Si bien reconoció que el proyecto hostelero está en estos momentos «un poco olvidado», ya que el futuro de la finca de La Corolla continúa en manos de los tribunales -en concreto está pendiente de un fallo del Tribunal Supremo-, García Vallina también admitió que «aún no existe una decisión definitiva tomada» respecto al equipamiento. Si finalmente se malogra el negocio hostelero se edificarán chalés.
«La finca Buenavista está parada», señaló el empresario, quien lamentó que el Ayuntamiento «no se haya atrevido» a conceder la licencia de actividad, solicitada desde el año 2000, por la presión de la plataforma vecinal bautizada como Carelco. Esta agrupación de afectados se opuso desde el principio al complejo hostelero aduciendo que éste incumplía la ley En su batalla contra el gran restaurante han mediado algunos de los mejores bufetes, que han estudiado cada párrafo de las escrituras y el proyecto para frenar su puesta en marcha.

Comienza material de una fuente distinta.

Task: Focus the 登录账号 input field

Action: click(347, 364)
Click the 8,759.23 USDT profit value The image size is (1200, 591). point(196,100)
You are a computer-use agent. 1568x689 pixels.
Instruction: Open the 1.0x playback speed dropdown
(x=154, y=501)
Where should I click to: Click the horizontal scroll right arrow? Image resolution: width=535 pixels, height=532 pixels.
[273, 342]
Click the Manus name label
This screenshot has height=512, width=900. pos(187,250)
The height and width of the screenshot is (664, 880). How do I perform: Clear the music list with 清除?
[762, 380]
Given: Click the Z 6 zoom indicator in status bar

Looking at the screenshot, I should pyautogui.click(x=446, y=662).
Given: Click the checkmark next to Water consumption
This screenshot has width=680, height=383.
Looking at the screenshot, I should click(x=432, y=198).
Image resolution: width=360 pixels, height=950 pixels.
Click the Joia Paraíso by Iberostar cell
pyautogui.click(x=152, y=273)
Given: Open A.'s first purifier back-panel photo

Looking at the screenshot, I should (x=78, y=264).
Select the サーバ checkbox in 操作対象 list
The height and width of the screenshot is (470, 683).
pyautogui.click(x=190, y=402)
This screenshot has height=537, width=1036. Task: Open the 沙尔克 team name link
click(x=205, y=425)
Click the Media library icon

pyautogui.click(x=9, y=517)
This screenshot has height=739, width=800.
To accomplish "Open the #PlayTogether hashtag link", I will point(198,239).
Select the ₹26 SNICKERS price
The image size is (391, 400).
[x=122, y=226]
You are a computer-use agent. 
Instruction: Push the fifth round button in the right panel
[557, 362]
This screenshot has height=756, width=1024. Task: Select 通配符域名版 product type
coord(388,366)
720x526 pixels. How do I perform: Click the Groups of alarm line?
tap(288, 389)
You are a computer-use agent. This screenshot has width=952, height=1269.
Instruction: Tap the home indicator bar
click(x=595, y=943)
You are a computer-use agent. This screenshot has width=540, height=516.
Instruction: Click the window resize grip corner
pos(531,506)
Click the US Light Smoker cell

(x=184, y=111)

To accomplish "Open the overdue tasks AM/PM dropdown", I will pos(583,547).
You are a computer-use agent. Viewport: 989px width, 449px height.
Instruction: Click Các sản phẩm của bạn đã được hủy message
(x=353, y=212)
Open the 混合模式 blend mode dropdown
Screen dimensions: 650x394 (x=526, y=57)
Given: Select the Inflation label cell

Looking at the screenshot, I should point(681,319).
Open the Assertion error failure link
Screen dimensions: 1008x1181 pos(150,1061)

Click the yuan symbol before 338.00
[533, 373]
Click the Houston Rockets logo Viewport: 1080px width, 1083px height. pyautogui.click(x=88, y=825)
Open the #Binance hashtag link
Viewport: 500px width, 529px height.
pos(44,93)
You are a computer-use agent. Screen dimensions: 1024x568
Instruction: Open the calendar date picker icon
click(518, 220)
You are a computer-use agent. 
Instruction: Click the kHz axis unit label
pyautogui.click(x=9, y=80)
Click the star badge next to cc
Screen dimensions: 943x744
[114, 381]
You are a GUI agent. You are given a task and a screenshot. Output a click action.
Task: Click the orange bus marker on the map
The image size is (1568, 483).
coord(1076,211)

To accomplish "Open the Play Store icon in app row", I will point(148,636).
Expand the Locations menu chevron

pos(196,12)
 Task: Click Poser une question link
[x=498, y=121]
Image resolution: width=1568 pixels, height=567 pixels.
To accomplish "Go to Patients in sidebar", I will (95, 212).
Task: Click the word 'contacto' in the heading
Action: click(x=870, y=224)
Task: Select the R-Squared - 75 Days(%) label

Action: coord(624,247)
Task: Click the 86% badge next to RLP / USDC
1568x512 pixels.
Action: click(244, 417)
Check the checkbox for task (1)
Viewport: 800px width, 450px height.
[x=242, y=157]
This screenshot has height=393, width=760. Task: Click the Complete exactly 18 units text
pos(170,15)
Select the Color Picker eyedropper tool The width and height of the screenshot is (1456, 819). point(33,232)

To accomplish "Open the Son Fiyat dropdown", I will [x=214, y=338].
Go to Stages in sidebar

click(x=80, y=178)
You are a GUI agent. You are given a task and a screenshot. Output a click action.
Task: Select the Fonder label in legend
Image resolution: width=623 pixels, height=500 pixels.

El viejo caserón ha pasado por numerosas vicisitudes en todos estos años en el dique seco. Quizás la más llamativa fue el grave incendio que sufrió en febrero de 2003, que lo destruyó y cuyas secuelas son en la actualidad aún patentes.
El proyecto de TSK en suspenso contemplaba salones para bodas y banquetes con música en directo y capacidad para 900 personas, una aforo de comensales que superaba incluso a Las Delicias.
Junto a proyectos hosteleros que llevan tiempo bloqueados en los tribunales, se encuentran en Somió otros que parece que están a punto de escribir sus últimos capítulos. Es el caso de El Cañaveral, un referente de los banquetes de boda en la década de los sesenta y setenta en la parroquia, que tras una breve apertura durante el pasado verano como merendero podría ser sustituido a no mucho tardar por viviendas unifamiliares. Al menos ese es el convencimiento que tienen los hosteleros de la zona.